Table 2 presents the clinical characteristics and laboratory data stratified by the three phenotype groups. Compared with subjects in the NWNT phenotype group, participants in the groups of EWNT/NWET and HTGW phenotypes tended to have higher BMI, WC, SBP, DBP, FPG, TC, TG, LDL-C and lower HDL-C (p < 0.001). Subjects with the HTGW phenotype also had higher prevalence of overweight, obesity, hypertension, DM, history of cardiovascular diseases and family history of diabetes than the NWNT phenotype.
The logistic regression models showed that after adjusting for age, subjects with the HTGW phenotype had (OR: 4.94; 95% CI: 4.20–5.82) in the total population, (OR: 4.83; 95% CI: 3.76–6.20) in men and (OR: 4.72; 95% CI: 3.79–5.88) in women of DM, respectively, compared to subjects with the NWNT phenotype (Table 3). After adjusting for age, sex, smoking, drinking, education level, physical activity, BMI, hypertension, history of cardiovascular disease, and family history of DM, the relationship between DM and the HTGW phenotype remained significant, with (OR: 2.10; 95% CI: 1.62–2.73) for the total population, (OR: 2.27; 95% CI: 1.52–3.40) for men and (OR: 1.86; 95% CI: 1.32–2.63) for women. Among subjects with EWNT/NWET, the strength of the association for DM was attenuated but remained statistically significant (OR: 1.59; 95% CI: 1.31–1.94).
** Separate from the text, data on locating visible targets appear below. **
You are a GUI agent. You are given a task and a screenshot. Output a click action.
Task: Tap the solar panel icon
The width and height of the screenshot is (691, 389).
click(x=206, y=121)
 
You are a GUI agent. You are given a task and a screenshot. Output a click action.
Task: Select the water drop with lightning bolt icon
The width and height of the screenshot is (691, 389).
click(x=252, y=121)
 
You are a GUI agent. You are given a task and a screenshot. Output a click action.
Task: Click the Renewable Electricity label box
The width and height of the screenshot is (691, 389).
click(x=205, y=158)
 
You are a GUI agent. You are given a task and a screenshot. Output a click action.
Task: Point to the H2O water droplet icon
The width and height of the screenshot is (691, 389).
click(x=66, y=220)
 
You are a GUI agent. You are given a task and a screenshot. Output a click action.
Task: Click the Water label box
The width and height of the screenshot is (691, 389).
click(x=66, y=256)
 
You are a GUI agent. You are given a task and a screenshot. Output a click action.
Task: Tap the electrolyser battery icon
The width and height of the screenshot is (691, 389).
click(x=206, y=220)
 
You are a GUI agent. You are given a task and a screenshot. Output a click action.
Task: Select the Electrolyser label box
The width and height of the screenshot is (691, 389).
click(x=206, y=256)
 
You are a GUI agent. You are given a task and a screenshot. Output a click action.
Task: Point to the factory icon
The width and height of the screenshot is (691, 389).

Then, Table 4 shows the risk of prediabetes according to the three phenotype groups by multivariate logistic regression analysis. In the age-adjusted model, subjects with the HTGW phenotype were more likely (OR: 1.24; 95% CI: 1.10–1.40) to have prediabetes than subjects from the NWNT group, and also for men (OR: 1.26; 95% CI: 1.05–1.51) and women (OR: 1.22; 95% CI: 1.03–1.43), respectively. However, in the multivariable model, there existed no association between the HTGW phenotype and prediabetes.
4. Discussion
The major finding of this current study was the higher prevalence odds of DM associated with the HTGW phenotype in this rural Chinese population. It is the first study assessing the association of the HTGW phenotype with prediabetes and DM in the rural area of China. The relationship between the HTGW phenotype and DM was strong and still remained significant after adjusting for the effect of covariates, such as demographic characteristics, lifestyles, and family history of DM. This result was consistent with but had a lower strength of association than a Canadian study which also found that the HTGW phenotype was significantly associated with DM (OR: 4.96; 95% CI: 2.49–9.88) [17]. In our study, multivariable analysis showed that the strength of the relationship between the HTGW phenotype and DM was quite similar in both sexes (OR: 2.27; 95% CI: 1.52–3.40 for men and OR: 1.86; 95% CI: 1.32–2.63 for women). Okosun et al. [18] also observed a significant association of the HTGW phenotype and DM in American adults, in which the Black women with the HTGW phenotype had quite higher odds (OR: 5.62; 95% CI: 1.04–9.42) of DM compared to their male counterparts (OR: 3.94; 95% CI: 2.85–3.90). Our study indicated that no association existed between the HTGW phenotype and prediabetes. Until now, only one study in Chinese urban adults had been conducted to assess the association of the HTGW phenotype and prediabetes [18]. This study of the Chinese urban population indicated that only women with the HTGW phenotype were at higher risk for prediabetes (OR: 1.51; 95% CI: 1.04–2.19) compared with subjects in the NWNT phenotype group.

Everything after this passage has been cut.